--- WHAT YOU NEED TO DO ---
Two lines in the listing below mark the span: one contains "Open comments panel in right sidebar" and one contains "Add a scene". Reproduce both of them and everything between, exactly.

--- SUPPLIED INFORMATION ---
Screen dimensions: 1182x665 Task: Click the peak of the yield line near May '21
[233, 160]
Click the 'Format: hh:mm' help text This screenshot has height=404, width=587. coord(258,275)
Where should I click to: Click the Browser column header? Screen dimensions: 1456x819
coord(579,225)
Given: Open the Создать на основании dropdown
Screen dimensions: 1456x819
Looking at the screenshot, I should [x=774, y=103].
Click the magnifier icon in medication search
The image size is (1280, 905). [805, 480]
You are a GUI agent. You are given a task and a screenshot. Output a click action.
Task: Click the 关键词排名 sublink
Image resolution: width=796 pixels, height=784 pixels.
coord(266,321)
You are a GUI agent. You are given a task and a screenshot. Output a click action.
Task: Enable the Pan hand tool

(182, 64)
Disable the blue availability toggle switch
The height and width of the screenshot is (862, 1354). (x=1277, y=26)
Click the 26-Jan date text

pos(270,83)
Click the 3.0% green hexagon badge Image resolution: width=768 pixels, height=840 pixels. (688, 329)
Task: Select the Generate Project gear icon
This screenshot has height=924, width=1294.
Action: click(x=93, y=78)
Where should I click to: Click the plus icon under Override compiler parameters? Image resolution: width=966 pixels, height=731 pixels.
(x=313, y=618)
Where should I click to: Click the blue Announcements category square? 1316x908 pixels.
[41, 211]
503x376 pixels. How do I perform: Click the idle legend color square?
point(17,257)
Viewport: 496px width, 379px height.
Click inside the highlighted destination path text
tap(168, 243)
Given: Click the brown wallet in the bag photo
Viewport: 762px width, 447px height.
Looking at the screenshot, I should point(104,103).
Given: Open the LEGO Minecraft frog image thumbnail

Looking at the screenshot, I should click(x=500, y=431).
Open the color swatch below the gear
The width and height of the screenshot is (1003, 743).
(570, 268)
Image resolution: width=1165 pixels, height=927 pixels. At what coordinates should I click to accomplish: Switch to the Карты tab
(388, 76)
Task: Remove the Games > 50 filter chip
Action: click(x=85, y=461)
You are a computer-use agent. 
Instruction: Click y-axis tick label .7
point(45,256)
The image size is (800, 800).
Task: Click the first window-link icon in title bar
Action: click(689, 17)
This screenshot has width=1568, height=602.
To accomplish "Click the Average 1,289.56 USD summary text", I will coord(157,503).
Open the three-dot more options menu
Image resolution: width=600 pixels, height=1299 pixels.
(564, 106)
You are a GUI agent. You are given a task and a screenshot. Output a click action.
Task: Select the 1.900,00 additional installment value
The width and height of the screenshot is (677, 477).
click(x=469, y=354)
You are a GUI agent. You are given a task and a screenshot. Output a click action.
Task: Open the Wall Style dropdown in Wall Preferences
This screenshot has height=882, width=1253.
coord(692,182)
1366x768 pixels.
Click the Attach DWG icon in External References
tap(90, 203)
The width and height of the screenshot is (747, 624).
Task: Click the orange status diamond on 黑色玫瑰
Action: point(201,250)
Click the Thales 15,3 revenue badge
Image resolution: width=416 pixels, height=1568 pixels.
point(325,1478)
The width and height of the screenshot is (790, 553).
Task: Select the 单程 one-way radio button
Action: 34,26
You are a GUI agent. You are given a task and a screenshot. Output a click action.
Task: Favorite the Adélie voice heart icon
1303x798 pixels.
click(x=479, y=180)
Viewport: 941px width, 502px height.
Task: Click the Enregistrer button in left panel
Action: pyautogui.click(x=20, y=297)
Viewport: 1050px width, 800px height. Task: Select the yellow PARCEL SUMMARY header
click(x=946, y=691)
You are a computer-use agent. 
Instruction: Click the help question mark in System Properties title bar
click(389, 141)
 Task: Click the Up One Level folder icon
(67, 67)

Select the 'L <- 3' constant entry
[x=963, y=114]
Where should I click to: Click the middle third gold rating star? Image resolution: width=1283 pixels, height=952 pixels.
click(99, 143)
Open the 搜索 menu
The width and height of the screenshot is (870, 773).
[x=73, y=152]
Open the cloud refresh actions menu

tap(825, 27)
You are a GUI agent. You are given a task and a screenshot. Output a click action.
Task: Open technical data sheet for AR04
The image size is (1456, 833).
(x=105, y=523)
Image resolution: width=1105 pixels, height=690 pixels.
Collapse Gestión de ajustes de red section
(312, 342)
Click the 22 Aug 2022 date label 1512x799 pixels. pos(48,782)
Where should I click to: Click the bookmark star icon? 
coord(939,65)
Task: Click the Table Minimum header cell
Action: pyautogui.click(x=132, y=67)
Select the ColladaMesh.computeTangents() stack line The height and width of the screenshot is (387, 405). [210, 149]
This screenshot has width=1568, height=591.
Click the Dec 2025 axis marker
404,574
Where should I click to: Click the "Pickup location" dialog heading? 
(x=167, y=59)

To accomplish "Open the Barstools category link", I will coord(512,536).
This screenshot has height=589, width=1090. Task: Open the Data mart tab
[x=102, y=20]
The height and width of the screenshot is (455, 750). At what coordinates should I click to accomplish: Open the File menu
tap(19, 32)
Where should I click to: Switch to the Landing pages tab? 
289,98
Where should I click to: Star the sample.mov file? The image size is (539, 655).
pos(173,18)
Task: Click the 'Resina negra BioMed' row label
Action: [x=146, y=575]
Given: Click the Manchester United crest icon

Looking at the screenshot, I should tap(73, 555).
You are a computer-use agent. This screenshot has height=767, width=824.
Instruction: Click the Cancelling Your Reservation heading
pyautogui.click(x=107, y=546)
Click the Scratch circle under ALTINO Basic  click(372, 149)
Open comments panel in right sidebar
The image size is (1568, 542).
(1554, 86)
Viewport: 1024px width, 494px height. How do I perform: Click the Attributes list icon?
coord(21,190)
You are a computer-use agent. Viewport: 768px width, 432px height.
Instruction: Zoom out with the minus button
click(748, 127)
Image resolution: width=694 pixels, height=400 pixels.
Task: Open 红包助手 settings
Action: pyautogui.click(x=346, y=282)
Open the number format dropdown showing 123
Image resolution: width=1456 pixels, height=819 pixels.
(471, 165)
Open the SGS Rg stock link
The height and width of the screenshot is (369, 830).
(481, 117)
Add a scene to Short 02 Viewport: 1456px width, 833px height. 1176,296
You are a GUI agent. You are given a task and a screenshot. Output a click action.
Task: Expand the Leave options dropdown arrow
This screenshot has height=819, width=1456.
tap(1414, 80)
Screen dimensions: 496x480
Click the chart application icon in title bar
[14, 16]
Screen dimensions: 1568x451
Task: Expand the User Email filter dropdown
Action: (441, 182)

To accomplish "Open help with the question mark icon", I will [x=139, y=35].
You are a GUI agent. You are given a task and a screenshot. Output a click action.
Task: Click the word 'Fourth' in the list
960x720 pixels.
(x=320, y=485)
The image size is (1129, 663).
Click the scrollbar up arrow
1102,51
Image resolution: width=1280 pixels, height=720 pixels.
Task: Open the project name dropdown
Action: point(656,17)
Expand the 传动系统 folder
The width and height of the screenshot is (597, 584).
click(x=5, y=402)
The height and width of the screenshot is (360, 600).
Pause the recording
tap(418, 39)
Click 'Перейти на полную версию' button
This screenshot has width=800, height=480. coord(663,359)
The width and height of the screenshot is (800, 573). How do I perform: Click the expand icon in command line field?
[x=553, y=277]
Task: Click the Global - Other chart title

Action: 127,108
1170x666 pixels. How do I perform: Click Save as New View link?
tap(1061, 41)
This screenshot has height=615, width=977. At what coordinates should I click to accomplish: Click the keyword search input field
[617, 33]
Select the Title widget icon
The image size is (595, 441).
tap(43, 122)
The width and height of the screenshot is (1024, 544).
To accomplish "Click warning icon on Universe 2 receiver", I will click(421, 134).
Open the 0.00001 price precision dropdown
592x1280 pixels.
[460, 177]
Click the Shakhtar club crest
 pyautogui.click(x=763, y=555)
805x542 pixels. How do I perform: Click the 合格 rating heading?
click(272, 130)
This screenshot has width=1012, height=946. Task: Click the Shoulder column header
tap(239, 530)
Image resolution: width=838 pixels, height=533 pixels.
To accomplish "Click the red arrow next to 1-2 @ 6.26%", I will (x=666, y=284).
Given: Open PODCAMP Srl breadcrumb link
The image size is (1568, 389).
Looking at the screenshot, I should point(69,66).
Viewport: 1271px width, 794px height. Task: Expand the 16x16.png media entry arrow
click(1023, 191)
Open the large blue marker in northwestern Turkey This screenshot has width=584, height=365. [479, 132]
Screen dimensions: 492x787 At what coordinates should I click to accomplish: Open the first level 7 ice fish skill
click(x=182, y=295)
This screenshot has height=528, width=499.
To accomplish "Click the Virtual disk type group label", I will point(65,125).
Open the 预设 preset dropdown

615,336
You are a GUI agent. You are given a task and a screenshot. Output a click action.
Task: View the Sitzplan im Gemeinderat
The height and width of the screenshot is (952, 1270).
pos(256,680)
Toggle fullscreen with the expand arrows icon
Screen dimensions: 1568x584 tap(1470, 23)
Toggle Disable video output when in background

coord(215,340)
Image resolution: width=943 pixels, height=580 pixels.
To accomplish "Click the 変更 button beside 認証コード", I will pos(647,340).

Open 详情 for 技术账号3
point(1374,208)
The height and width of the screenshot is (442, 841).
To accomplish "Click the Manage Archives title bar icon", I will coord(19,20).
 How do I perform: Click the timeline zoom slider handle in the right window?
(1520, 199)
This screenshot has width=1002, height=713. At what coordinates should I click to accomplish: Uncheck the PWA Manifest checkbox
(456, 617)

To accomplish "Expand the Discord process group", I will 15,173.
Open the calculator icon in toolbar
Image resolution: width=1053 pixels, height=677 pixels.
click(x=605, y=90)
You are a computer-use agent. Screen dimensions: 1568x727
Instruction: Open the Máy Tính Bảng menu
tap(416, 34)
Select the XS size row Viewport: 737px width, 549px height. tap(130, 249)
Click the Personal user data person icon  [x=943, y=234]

--- REPLY TO THE TASK ---
Open comments panel in right sidebar
The image size is (1568, 542).
(1554, 86)
Viewport: 1024px width, 494px height. How do I perform: Click the Attributes list icon?
coord(21,190)
You are a computer-use agent. Viewport: 768px width, 432px height.
Instruction: Zoom out with the minus button
click(748, 127)
Image resolution: width=694 pixels, height=400 pixels.
Task: Open 红包助手 settings
Action: pyautogui.click(x=346, y=282)
Open the number format dropdown showing 123
Image resolution: width=1456 pixels, height=819 pixels.
(471, 165)
Open the SGS Rg stock link
The height and width of the screenshot is (369, 830).
(481, 117)
Add a scene to Short 02 Viewport: 1456px width, 833px height. 1176,296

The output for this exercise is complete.